FTX has filed for bankruptcy protection in the US after it was unable to meet a torrent of withdrawals, marking a stunning collapse for Sam Bankman-Fried’s crypto empire that was valued at $32 billion just months ago.
The filing in a federal court in Delaware on Friday includes FTX’s US entity, Bankman-Fried’s proprietary trading group Alameda Research, and about 130 affiliated companies.
The collapse of FTX comes after a whirlwind 10 days in which Bankman-Fried desperately sought billions of dollars to save his company after customers rushed to pull their assets out of the business following concerns surrounding its financial health and links between the exchange and Alameda, also founded by Bankman-Fried.
Bankman-Fried also resigned as chief executive and will be replaced by John J Ray III, a restructuring specialist who oversaw the Enron and Nortel Networks bankruptcy cases.
“The immediate relief of Chapter 11 is appropriate to provide the FTX Group the opportunity to assess its situation and develop a process to maximize recoveries for stakeholders,” Ray said, adding that the company had “valuable assets that can only be effectively administered in an organized, joint process.”
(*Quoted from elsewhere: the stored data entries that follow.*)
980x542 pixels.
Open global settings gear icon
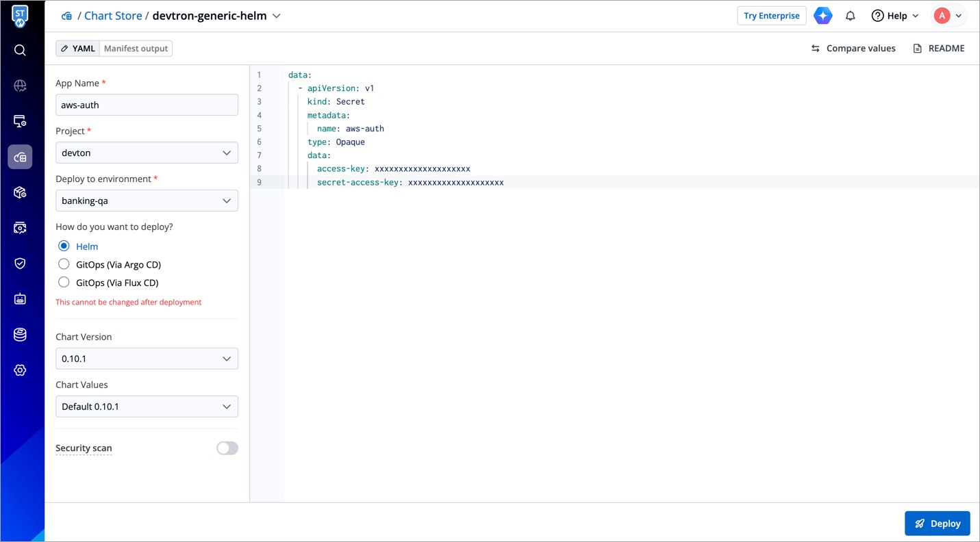click(20, 370)
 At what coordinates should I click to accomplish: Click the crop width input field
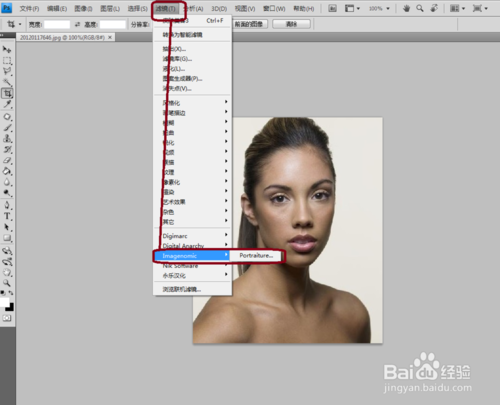click(57, 24)
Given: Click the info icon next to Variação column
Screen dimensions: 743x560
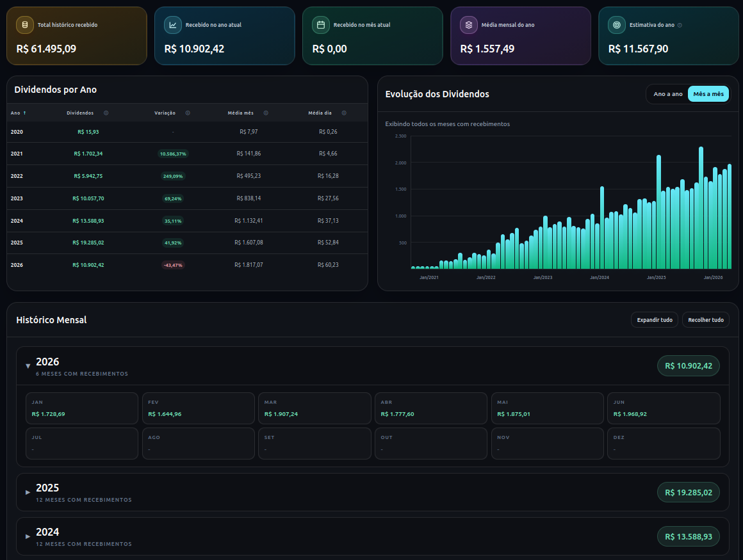Looking at the screenshot, I should coord(188,113).
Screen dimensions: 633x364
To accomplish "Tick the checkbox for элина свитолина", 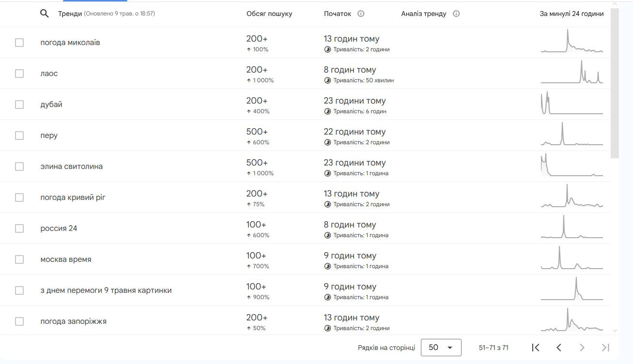I will coord(19,167).
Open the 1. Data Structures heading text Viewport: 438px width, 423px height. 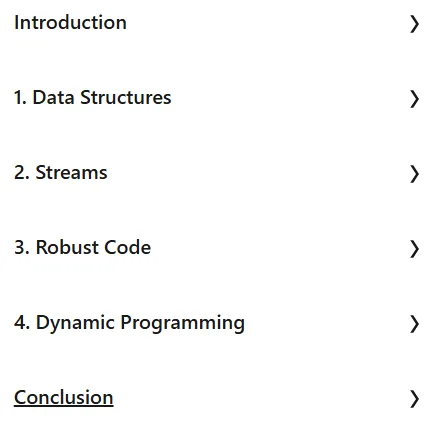pyautogui.click(x=93, y=98)
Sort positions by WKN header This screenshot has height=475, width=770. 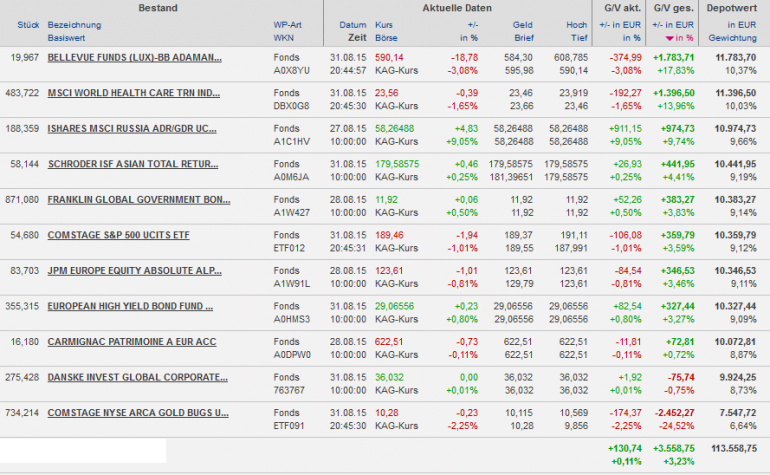pos(283,38)
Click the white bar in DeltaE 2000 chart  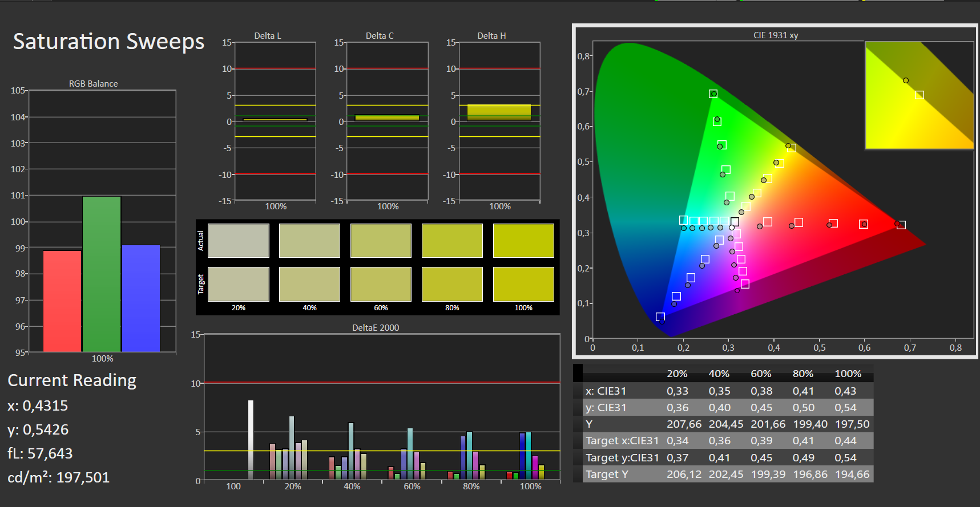[251, 439]
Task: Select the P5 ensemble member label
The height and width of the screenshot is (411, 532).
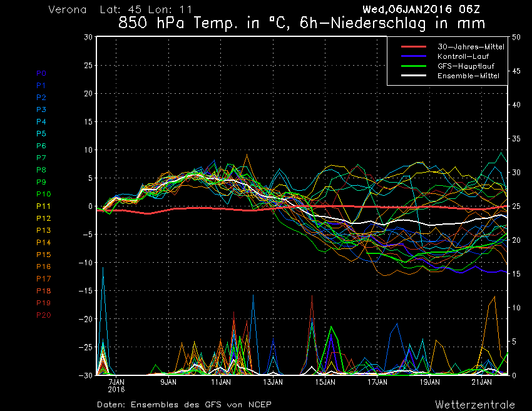Action: pos(41,133)
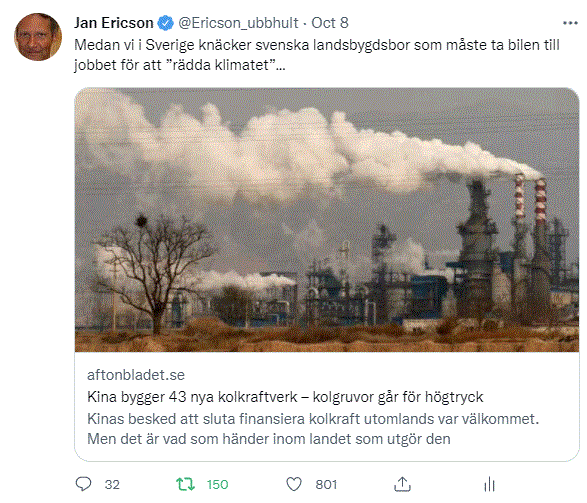Open headline 'Kina bygger 43 nya kolkraftverk'
The width and height of the screenshot is (587, 503).
point(192,397)
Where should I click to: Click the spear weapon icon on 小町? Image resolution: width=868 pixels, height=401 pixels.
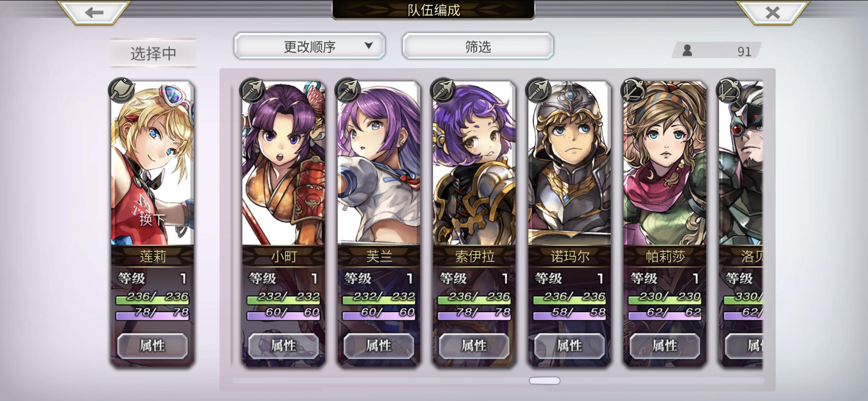coord(252,90)
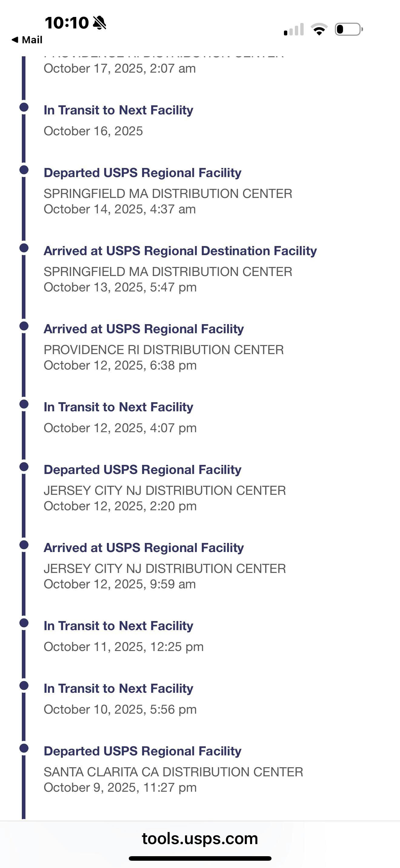
Task: Tap the 10:10 clock in status bar
Action: [x=67, y=23]
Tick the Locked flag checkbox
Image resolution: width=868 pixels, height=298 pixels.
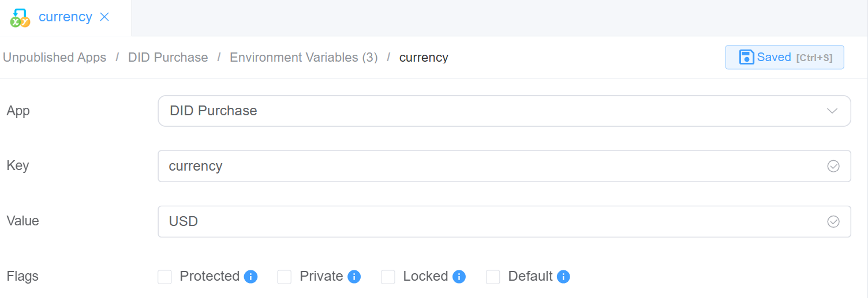[x=388, y=277]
Bankman-Fried will “remain to assist in an orderly transition,” FTX said in a statement on Friday.
In just over three years, FTX had secured a $32 billion valuation and had wooed a roster of blue-chip investors including Paradigm, SoftBank, Sequoia Capital, and Singapore’s Temasek. Venture capital firms Sequoia and Paradigm have in recent days marked their investment down to zero.
Bankman-Fried, who was one of crypto’s most known faces, had in recent days sought $6 billion to $8 billion to stem a liquidity crunch. The 30-year-old had apologized on Thursday for the crisis that engulfed his company: “I’m sorry. That’s the biggest thing. I fucked up, and should have done better.”
FTX Digital Markets Ltd, the group’s Bahamian subsidiary, is not included in the bankruptcy proceedings. The Securities Commission of The Bahamas took action on Thursday against the entity. No assets belonging to the subsidiary can be transferred without the approval of a provisional liquidator.
LedgerX, a regulated US futures exchange, and a subsidiary in Australia are among other units not included in the filing. The group’s Australian business was placed into administration while Japanese watchdogs indefinitely suspended local operations of FTX’s international platform.